I taxi scioperano ma non è il 1992
Oggi i tassisti scioperano. Nonostante sia pronta la bozza dei 5 articoli del decreto con le misure per evitare pratiche di esercizio abusivo nell’attività di noleggio con conducente e del servizio taxi, oggi i tassisti scioperano. Non importa cosa dicano quelle misure, non importa in che direzione vadano, oggi i tassisti scioperano. Scioperano chiedendo il rispetto della legge 21/92 (il numero dopo la barra indica l’anno di nascita della legge). Scioperano perché i vari Uber (e la sharing economy) non rispettano una legge del 1992: l’anno delle Olimpiadi che hanno rilanciato Barcellona, delle stragi vigliacche di Capaci e Via D’Amelio, di Tangentopoli, del Karaoke che ha portato alle luci della ribalta il giovane Fiorello. Credo sia verosimile che, nell’anno in cui è stato inviato il primo SMS della storia (3 dicembre ’92), con grande probabilità il digitale e la sharing economy non fossero temi tanto attuali. Da quegli anni tutto è cambiato (e chi li manda più gli SMS?) ma la legge sul trasporto pubblico quella no, non dovrebbe.
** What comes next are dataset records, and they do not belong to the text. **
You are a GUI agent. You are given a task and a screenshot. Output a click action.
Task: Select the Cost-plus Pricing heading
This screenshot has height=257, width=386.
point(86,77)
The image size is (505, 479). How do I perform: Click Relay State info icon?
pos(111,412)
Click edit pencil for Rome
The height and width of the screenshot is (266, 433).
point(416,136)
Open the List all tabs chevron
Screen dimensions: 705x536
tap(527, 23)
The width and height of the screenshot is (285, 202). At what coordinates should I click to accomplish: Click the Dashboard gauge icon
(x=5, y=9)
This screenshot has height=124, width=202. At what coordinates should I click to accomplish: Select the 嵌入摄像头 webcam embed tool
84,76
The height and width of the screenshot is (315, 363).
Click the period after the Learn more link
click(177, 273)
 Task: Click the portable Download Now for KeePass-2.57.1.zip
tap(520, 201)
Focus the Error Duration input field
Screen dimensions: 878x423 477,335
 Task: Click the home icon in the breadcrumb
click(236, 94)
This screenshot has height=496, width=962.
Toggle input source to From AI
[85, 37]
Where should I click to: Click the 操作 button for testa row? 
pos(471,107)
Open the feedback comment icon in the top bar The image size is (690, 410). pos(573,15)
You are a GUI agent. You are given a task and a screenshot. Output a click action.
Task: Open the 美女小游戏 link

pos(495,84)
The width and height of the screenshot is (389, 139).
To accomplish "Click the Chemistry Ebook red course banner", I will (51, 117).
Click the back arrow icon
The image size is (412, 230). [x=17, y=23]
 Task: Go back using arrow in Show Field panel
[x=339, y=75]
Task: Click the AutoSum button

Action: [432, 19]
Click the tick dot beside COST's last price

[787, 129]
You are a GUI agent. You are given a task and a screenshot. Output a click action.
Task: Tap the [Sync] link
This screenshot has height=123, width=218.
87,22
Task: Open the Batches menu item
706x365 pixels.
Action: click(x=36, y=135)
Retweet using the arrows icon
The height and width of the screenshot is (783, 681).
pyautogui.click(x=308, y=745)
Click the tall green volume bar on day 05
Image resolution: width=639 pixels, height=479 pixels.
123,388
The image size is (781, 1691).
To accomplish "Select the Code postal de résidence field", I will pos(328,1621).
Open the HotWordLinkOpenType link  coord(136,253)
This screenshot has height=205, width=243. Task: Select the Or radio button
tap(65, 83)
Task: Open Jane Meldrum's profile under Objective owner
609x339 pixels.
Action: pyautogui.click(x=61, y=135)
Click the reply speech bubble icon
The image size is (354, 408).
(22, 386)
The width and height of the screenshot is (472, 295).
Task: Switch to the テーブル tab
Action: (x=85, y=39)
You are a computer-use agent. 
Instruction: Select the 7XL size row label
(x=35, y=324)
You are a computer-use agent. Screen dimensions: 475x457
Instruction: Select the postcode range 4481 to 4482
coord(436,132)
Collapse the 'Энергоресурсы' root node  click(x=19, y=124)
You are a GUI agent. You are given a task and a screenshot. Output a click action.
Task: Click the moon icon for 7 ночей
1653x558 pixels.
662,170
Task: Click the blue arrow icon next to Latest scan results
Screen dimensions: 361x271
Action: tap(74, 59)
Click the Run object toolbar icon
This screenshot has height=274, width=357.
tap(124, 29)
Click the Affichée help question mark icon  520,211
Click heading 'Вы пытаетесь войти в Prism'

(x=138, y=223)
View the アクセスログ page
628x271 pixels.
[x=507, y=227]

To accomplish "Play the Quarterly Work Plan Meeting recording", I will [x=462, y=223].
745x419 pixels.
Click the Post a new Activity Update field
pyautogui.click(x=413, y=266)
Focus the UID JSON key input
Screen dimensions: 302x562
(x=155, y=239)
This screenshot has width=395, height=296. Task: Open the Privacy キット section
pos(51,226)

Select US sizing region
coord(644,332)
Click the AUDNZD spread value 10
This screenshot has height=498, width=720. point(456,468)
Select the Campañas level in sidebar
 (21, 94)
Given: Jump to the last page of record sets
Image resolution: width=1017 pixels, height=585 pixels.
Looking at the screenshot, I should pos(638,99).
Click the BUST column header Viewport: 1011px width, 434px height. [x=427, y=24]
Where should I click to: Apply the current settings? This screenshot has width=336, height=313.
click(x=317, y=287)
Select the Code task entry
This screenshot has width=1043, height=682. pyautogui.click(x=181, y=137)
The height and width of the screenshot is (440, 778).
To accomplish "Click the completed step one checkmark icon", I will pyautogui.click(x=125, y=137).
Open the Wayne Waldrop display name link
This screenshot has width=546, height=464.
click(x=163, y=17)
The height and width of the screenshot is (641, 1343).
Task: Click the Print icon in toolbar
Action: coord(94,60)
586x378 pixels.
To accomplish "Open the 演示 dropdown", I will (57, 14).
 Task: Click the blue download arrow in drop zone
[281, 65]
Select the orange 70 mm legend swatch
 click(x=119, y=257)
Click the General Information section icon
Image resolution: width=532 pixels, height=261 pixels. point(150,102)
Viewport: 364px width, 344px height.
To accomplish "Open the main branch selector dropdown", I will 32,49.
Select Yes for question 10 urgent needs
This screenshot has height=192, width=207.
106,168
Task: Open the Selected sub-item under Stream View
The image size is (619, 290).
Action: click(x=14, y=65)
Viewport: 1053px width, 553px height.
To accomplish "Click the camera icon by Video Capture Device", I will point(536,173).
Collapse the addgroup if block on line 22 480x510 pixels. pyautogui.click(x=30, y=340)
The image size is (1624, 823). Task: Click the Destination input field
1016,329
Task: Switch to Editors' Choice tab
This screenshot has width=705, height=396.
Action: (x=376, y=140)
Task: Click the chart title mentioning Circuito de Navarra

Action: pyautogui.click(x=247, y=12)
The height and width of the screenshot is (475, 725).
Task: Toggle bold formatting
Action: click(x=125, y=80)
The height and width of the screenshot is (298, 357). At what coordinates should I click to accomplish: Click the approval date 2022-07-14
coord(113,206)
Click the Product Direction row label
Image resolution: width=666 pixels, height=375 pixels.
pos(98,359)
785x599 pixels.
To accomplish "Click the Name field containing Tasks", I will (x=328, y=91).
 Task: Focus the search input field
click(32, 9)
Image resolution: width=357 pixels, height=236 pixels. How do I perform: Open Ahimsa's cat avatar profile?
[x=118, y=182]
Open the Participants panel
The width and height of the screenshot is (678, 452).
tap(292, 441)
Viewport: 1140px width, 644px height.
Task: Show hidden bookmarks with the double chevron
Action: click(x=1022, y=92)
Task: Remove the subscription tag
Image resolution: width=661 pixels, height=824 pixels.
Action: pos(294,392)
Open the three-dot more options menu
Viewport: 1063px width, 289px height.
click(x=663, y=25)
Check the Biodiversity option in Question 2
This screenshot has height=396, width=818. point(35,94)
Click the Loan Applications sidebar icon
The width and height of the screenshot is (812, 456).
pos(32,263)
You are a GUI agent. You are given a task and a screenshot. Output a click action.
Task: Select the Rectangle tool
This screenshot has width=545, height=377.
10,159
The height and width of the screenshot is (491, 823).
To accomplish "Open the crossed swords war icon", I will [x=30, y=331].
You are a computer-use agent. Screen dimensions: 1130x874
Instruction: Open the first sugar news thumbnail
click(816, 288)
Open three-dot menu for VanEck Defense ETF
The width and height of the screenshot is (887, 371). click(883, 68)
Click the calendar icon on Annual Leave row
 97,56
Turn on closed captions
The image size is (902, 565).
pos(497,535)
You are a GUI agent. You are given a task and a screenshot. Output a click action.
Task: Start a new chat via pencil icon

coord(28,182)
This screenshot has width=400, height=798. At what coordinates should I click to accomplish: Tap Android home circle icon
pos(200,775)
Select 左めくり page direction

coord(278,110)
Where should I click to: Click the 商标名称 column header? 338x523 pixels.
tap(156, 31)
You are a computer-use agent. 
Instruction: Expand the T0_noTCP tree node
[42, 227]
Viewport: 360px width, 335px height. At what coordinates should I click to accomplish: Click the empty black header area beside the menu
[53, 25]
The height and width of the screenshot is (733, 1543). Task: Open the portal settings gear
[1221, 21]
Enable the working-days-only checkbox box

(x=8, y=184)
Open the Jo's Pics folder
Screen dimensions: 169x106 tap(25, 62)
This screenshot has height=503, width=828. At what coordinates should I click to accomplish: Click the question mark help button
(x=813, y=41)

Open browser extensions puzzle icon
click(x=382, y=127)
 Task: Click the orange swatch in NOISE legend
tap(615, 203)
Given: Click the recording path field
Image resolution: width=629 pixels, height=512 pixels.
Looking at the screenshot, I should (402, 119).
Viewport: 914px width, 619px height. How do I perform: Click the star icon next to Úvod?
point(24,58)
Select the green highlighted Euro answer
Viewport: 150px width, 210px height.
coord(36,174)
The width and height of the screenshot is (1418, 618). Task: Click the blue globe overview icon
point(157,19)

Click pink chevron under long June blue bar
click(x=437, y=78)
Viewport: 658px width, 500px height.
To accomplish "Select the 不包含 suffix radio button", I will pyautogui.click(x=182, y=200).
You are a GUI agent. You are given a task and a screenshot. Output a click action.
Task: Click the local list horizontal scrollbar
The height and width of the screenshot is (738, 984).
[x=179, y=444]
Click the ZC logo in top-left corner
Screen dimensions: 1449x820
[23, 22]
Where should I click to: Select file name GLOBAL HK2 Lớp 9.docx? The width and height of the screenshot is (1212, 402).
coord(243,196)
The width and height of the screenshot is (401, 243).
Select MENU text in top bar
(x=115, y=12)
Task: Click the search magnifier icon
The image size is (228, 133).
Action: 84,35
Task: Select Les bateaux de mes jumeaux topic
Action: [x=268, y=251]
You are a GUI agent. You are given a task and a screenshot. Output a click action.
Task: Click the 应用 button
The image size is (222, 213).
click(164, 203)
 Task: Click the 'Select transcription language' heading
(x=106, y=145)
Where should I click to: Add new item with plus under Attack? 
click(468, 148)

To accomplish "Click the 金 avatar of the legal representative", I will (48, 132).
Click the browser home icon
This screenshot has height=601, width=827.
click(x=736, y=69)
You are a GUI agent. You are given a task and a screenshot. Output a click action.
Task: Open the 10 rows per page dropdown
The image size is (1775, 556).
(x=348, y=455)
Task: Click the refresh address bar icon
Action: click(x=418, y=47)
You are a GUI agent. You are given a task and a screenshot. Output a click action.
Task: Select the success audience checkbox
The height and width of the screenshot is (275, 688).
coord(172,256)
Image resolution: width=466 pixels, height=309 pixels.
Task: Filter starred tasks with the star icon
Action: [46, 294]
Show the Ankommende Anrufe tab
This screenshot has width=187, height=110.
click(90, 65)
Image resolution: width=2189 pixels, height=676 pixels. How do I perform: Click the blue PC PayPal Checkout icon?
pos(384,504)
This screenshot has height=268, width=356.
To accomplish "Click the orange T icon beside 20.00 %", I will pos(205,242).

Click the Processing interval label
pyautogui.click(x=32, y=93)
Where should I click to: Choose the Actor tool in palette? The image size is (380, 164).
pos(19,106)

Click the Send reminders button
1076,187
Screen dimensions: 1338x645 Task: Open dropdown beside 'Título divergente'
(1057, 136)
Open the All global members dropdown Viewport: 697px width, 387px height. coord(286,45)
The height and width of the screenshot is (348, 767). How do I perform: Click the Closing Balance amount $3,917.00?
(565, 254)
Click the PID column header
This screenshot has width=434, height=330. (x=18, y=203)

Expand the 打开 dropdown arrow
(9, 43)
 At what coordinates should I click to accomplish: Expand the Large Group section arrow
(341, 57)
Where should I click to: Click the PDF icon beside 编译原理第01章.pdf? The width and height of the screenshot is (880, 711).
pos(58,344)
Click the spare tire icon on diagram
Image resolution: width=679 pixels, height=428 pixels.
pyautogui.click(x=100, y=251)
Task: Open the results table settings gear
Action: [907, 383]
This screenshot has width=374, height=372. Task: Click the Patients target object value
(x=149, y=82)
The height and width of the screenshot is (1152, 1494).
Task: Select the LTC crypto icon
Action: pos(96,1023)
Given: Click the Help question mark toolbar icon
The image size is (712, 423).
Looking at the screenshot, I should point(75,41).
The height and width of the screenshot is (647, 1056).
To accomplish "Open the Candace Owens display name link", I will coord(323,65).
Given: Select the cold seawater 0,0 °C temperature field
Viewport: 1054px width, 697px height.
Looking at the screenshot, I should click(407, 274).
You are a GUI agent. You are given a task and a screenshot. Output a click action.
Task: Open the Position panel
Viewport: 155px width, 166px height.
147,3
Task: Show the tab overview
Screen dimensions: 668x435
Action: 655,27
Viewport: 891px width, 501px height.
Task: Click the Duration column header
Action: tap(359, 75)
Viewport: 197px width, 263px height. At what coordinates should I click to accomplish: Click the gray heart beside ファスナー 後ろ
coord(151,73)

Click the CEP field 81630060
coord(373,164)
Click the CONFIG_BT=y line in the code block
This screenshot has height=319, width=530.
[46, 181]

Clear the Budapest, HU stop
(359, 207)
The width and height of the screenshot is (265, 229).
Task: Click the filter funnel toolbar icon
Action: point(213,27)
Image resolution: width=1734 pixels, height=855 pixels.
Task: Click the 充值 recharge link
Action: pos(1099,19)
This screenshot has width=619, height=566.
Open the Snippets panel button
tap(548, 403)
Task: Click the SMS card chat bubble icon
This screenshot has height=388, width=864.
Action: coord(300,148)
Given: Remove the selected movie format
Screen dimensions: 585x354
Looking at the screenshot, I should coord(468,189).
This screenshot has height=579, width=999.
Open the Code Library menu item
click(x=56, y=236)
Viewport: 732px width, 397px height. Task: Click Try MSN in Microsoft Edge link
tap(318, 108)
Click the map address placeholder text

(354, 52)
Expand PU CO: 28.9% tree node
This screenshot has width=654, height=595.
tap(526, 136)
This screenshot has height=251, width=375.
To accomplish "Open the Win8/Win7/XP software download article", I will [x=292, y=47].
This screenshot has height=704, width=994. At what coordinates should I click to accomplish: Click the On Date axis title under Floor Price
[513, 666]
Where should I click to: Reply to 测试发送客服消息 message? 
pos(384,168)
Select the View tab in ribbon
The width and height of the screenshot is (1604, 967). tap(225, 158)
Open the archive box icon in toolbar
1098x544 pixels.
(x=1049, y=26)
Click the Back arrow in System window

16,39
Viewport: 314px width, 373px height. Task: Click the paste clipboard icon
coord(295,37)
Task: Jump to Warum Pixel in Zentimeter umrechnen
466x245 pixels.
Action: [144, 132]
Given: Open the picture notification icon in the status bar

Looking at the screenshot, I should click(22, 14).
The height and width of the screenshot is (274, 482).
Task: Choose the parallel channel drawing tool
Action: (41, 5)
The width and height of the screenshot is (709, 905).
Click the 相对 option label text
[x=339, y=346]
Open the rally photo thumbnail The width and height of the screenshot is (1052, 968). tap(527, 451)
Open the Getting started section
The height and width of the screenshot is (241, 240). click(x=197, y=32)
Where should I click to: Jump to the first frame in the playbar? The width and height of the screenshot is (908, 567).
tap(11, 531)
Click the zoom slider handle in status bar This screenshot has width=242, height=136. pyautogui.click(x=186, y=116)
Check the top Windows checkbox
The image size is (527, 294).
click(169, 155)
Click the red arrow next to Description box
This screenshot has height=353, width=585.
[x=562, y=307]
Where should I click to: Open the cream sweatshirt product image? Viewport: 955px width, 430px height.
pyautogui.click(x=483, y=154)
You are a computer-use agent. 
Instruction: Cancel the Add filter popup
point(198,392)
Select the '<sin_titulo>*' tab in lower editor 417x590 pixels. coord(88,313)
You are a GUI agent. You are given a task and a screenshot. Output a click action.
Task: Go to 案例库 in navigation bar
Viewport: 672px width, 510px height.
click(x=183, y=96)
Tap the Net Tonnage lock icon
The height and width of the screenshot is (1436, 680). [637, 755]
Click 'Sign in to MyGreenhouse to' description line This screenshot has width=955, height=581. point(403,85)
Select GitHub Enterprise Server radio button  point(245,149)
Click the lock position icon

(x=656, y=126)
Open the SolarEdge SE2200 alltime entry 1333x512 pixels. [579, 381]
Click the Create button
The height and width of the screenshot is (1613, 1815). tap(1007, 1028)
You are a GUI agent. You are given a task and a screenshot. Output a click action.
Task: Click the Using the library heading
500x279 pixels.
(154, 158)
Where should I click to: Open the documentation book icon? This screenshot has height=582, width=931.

Le soluzioni ci sono, basterebbe parlarne
Il tema è complesso e ci sono molte donne e uomini che hanno comprato da poco una licenza e che in qualche modo chiedono di esser tutelati ma è difficile poter pensare di fermare la rivoluzione che sta portando la sharing economy in tutto il mondo, dal car sharing fino a servizi come quelli offerti Uber. Difficile farlo dicendo no a tutti i costi. Difficile farlo se non ci si siede al tavolo, non si negozia né discute sperando di tirare un altro po’ a campare. Le rivoluzioni si fanno con le proposte, come ad esempio quella di raddoppiare le licenze ai tassisti, per permetter loro di venderne una, quella dell’Antitrust di prevedere compensazioni per i titolari, o quella di Uber che si è detta disponibile ad indennizzare i tassisti.
Ho contattato Carlo Tursi, General Manager di Uber in Italia, per chiedere una sua opinione. Mi ha gentilmente risposto così:
Oggi siamo finalmente di fronte all’opportunità di offrire alle persone quello che chiedono: più scelta e qualità nei servizi che usano per spostarsi. Le nuove tecnologie possono e devono consentirlo seguendo regole fatte per tutelare i consumatori e che aprano alla concorrenza nel settore. Solo in questo modo sarà possibile avere servizi più economici e creare lavoro. Ci auguriamo che il Governo ascolti anche le voci dei cittadini e dei consumatori.
— Carlo Tursi, General Manager Italy, Uber
Le rivoluzioni si fanno discutendo delle regole di prenotazione e rientro per gli NCC, dell’elenco dei taxi con licenza e degli NCC autorizzati. Eventualmente anche del registro delle app. Si fanno anche senza avere paura di perdere voti, nell’interesse dello sviluppo del Paese e dei suoi cittadini.
È sacrosanto il dritto allo sciopero ma è fondamentale che non diventi esclusivamente un’arma di ricatto: così si ferma un paese, i suoi turisti, i professionisti e i tanti cittadini che oggi avrebbero dovuto prendere un taxi e, forse, hanno preso un Uber.